В 1898 году окончил Николаевское кавалерийское училище, откуда выпущен был корнетом в 42-й драгунский Митавский полк.
В 1901 году он вышел в отставку в чине поручика и уехал в Мюнхен, где обучался рисунку и живописи у Книрра, затем в Париже у Кормона.
Творчество Владимира Георгиевича Бехтеева обычно связывают с 30-ми годами — порой признанного расцвета советской графики и книжной иллюстрации. Тогда появились рисунки Бехтеева к повести Лонга «Дафнис и Хлоя» и «Консуэло» Жорж Санд, обратившие на себя всеобщее внимание и сразу поставившие Бехтеева в ряд крупнейших художников книги.
Однако этому предшествовал в творчестве Бехтеева долгий путь, причем путь сложный и далеко не прямой. Начало его восходит к самым первым годам столетия, когда Бехтеев уже сложившимся человеком, офицером-кавалеристом, неожиданно оборвал начатую военную карьеру, чтобы стать живописцем. Он попадает в Мюнхен, где некоторое время учится в школе живописи профессора Книрра, сближается с начинавшими тогда русскими художниками А. Явленским и М. Веревкиной, много путешествует по Западной Европе. До 1914 года Бехтеев живет за границей, работая в качестве живописца и отчасти скульптора.
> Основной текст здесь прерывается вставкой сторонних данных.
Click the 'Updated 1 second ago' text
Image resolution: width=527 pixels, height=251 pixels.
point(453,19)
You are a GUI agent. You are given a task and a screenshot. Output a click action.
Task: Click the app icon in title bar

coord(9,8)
Его произведения имеют успех, приобретаются рядом музеев, в частности мюнхенской «Пинакотекой». Судя по репродукциям в немецкой печати, его монументальные, — декоративные полотна основывались в основном на стилистических формулах Ганса фон Маре и Пювис де Шаванна. Ничто в них не предвещает того Бехтеева, который известен нам по позднейшим акварелям и книжным иллюстрациям. Но вкус к линейноритмической выразительности и склонность к живописному восприятию действительности — эти два начала художественного мышления Бехтеева неизменно сопутствовали ему и в дальнейшем, хотя и менялись подчас до неузнаваемости на разных этапах его деятельности.
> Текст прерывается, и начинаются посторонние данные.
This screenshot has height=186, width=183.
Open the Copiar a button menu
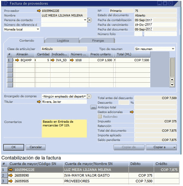coord(161,147)
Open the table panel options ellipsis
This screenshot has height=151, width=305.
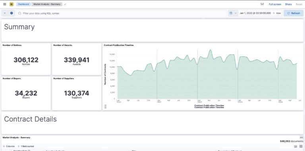pos(301,137)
Первая мировая война круто повернула творческую судьбу Бехтеева. Художник спешно возвращается на родину, бросив на произвол судьбы все свои работы. Служба в армии в годы империалистической, а затем гражданской войны почти на десятилетие оторвала его от кисти. Только в 1922 году возвращается он к искусству, заняв место главного художника Московского госцирка. Здесь следует искать основу тех театральных пристрастий Бехтеева, которые впоследствии дадут себя знать в его работах иллюстратора. И, наконец, в 1923 году происходит новое рождение Бехтеева - художника, на этот раз художника-графика.
Уже первые работы Бехтеева, выпущенные издательствами «Круг», ВЦСПС, «Недра» («6-й стрелковый» —М. Слонимского, — «Бронепоезд 14-69 Вс. Иванова, «Поэзия рабочего удара» А. Гостева и др.), выполнены вполне квалифицированно, крепкой рукой мастера, с хорошей выдумкой, вкусом и чувством книги.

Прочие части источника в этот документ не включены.